Речная — другой конец города. Не нашей школы.

— А как же ты здесь оказался?

— Я к нему хожу. — Мальчишка указал на собаку, которая уже умильно и ласково поглядывала на меня. — Он здесь живет. Как свободное время, так к нему. Учить-то надо. Совсем был неученый. Теперь вот… Пират! К ноге!.. Ну, Пират!.. Он сейчас знает, что у меня уже сахара нет. А так очень способный.

— За сахар учится?

Мальчуган сконфузился за корыстолюбивого пса, а вислоухий Пират ничуть, умненько и уважительно поглядывал на меня, как вышколенный гардеробщик, ждущий чаевых.

— Десять копеек сто грамм.

— Какие сто грамм?

— Да сахар, рассыпной…

— Что же с тобой делать, возьми.

Мальчуган почтительно, но как должное принял монетку, быстро снял с себя пояс, накинул петлей на шею псу, вручил мне конец.

— Подержите, а то убежит… Я быстро, без очереди…

Я остался наедине с псом, не прошедшим полный курс обучения из-за нехватки сахара.

Пират сидел у моих ног с участливо понимающей мордой, перехватывал мой взгляд и вежливо возил по песку, хвостом. Славный пес, ты ни в чем меня не подозреваешь, ты целиком доверился мне, спасибо тебе за это.
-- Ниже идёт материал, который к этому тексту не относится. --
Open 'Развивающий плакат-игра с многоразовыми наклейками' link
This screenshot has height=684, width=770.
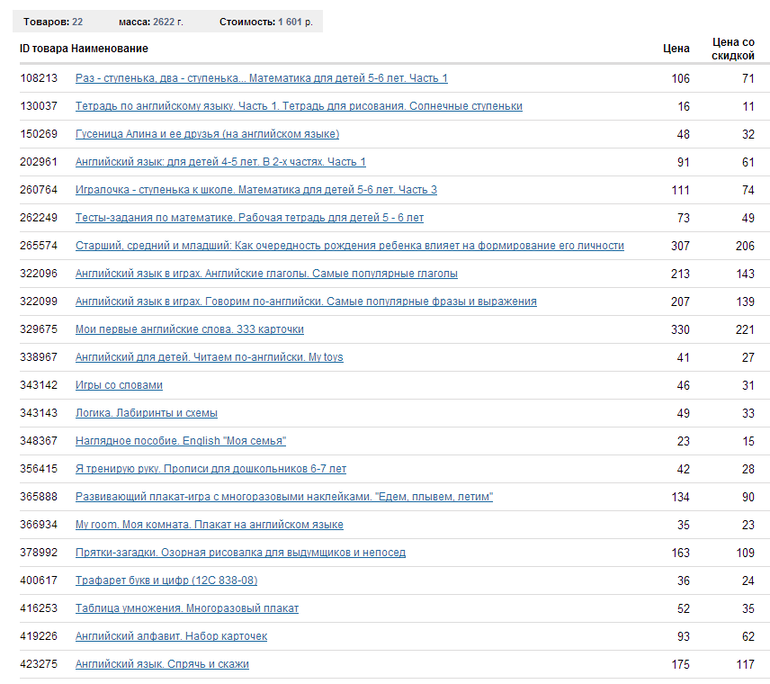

Что я делаю? Жалуюсь на недоверие! Я! Тот, кто недавно был вознесен до небес, кто не обойден ни званиями, ни наградами, кого почтительно величают — шутка ли! — первым гражданином своего города. И после этого жаловаться — не понят, нет доверия! Чудовищная неблагодарность.
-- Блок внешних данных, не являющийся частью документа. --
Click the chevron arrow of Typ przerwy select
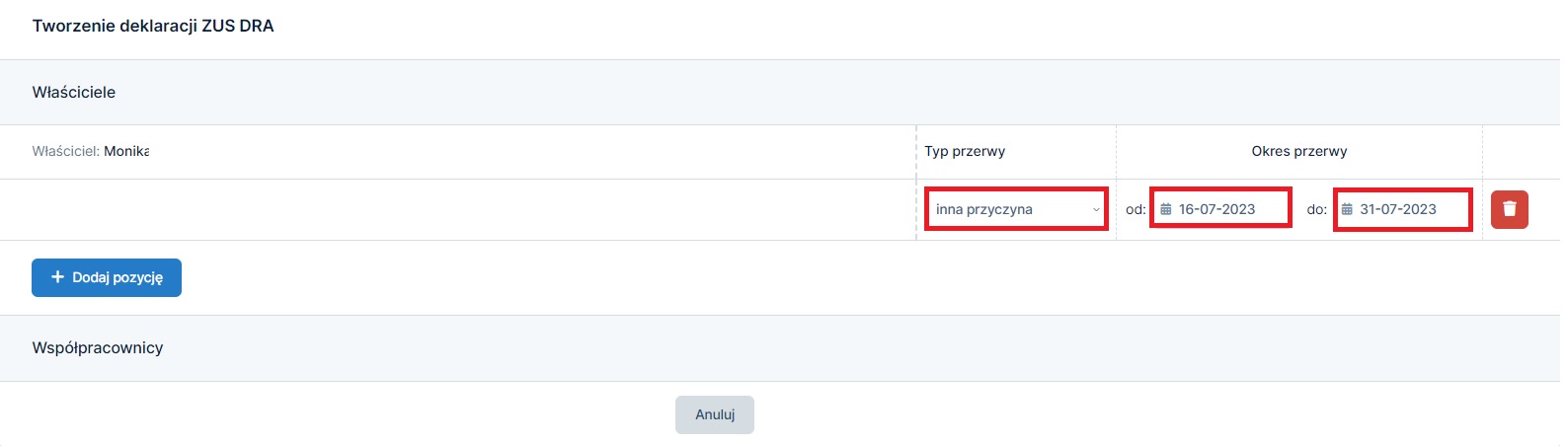 pyautogui.click(x=1096, y=209)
Да, вознесен. Да, доверяют. Только я ли вознесен? Мне ли доверяют? Не другого ли Николая Степановича Ечевина, вымышленного, имеют при этом в виду? Вознесен и облечен доверием некий идеальный герой. Я не тот, моя жизнь не идеальна, она с проторями и убытками, я не лучше других, хотя, наверное, и не хуже.